To analyze the surface SLA-DR expression in BMDCs after PRRSV infection, 1 × 10⁶ BMDCs were infected with the indicated PRRSV-1 and PRRSV-2 isolates for 24 h and stained with anti-SLA-DR MAbs as the primary antibody, as well as allophycocyanin-conjugated goat anti-mouse cross-adsorbed secondary antibody (Thermo Fisher Scientific). Flow cytometry analyses were performed on a FACSAria III cell sorter (BD Biosciences) or Attune NxT flow cytometer (Thermo Fisher Scientific) using FlowJo software, version 10.0.7 (TreeStar, Ashland, OR, USA) for FACS result analysis.

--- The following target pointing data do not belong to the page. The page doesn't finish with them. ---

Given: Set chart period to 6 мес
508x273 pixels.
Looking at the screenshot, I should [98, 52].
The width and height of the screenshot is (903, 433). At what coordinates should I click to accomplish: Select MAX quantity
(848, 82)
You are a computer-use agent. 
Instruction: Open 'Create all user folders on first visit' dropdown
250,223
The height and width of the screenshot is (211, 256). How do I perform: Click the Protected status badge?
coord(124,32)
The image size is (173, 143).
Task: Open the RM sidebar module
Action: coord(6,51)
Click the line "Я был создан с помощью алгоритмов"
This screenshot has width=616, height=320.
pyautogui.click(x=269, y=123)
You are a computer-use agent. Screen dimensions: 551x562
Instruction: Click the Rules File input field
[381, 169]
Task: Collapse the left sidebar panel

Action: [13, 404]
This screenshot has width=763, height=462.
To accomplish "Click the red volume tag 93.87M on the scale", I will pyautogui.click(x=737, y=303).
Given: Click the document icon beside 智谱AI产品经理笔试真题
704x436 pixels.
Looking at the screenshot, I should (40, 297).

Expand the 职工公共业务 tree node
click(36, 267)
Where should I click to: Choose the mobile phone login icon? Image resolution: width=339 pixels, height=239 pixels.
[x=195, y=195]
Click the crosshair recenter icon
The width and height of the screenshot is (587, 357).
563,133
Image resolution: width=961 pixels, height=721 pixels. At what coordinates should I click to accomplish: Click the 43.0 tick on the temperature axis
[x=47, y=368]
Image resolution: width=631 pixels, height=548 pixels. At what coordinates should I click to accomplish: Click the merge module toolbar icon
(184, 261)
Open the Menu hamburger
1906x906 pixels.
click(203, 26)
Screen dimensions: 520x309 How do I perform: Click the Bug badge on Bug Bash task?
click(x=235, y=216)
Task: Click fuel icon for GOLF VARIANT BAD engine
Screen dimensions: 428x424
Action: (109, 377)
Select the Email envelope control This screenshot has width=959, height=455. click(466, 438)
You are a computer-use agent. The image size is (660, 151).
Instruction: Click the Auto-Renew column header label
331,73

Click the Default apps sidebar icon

Swine antibody purification.

In order to purify polyclonal antibodies specific for PRRSV NSP-derived immunopeptides, 0.8 mg of each artificially synthesized NSP immunopeptide listed in Table 1, except NSP7α, were mixed together in the conjugating buffer and conjugated to 0.25 g CNBr-activated Sepharose 4B powder according to the manufacturer’s instructions. Next, 15 ml of swine serum (28 dpi) from PRRSV JXA1-infected swine or noninfected swine were used to incubate Sepharose 4B beads conjugated with immunopeptides for 2 h at RT, and then the beads were washed with PBS. Following this, immunopeptide-specific antibodies were eluted by glycine buffer (pH 2.4) and neutralized by 1 M Tris-HCl (pH 8.0). The eluted antibodies were further dialyzed using DMEM and concentrated using 50-kDa-cutoff ultrafiltration tubes (EMD Millipore). Protein G-agarose-purified polyclonal antibodies from the same amount of serum obtained from PRRSV JXA1-infected swine or noninfected swine were included as control antibodies.

Virus neutralization assay.

The virus neutralization assay to distinguish PRRSV-neutralizing antibodies from purified swine antibodies was performed on MARC-145 cells as previously described, with modifications (74). Briefly, PRRSV JXA1 was used as the target virus in the assay at an MOI of 0.1 for each reaction. Purified antibodies from swine serum samples were diluted with DMEM and incubated with the virus. An immunofluorescence assay with the N protein-specific monoclonal antibody PP7EF11 was conducted 18 h after inoculation of the cells. Compared to the results for the antibody samples from mock-infected pigs, the reciprocal of the antibody dose that reduced PRRSV replication by 50% was counted as the virus neutralization dose.

IFA.

PRRSV JXA1-infected or noninfected MARC-145 cells in cell culture plates were fixed with 4% paraformaldehyde (Sigma-Aldrich), permeabilized with PBS containing 0.5% Triton X-100 (Sigma-Aldrich), and blocked with PBS containing 1% bovine serum albumin (BSA; Sigma-Aldrich). Then, the cells were stained with MAb against PRRSV N protein (clone number PP7EF11) or purified swine PRRSV NSP immunopeptide antibodies. Specific binding between the antibodies and their targets was detected using Alexa Fluor 555-labeled goat anti-mouse IgG (Thermo Fisher Scientific) or fluorescein isothiocyanate (FITC)-labeled goat anti-swine secondary antibodies (Jackson ImmunoResearch, West Grove, PA, USA). Cellular nuclei were counterstained with DAPI (4,6-diamidino-2-phenylindole; Thermo Fisher Scientific) at 37°C for 10 min and observed under a Leica DM1000 fluorescence microscope (Leica Microsystems, Wetzlar, Germany). All images were captured and processed using Leica Application Suite X (Leica Microsystems).

Statistical analysis.

Results were analyzed using GraphPad Prism version 5.0 (GraphPad Software, San Diego, CA, USA). Statistical significance was determined using either Student’s t test for the comparison of two groups or one-way analysis of variance (ANOVA) for testing of more than two groups. A two-tailed P value of <0.05 was considered statistically significant.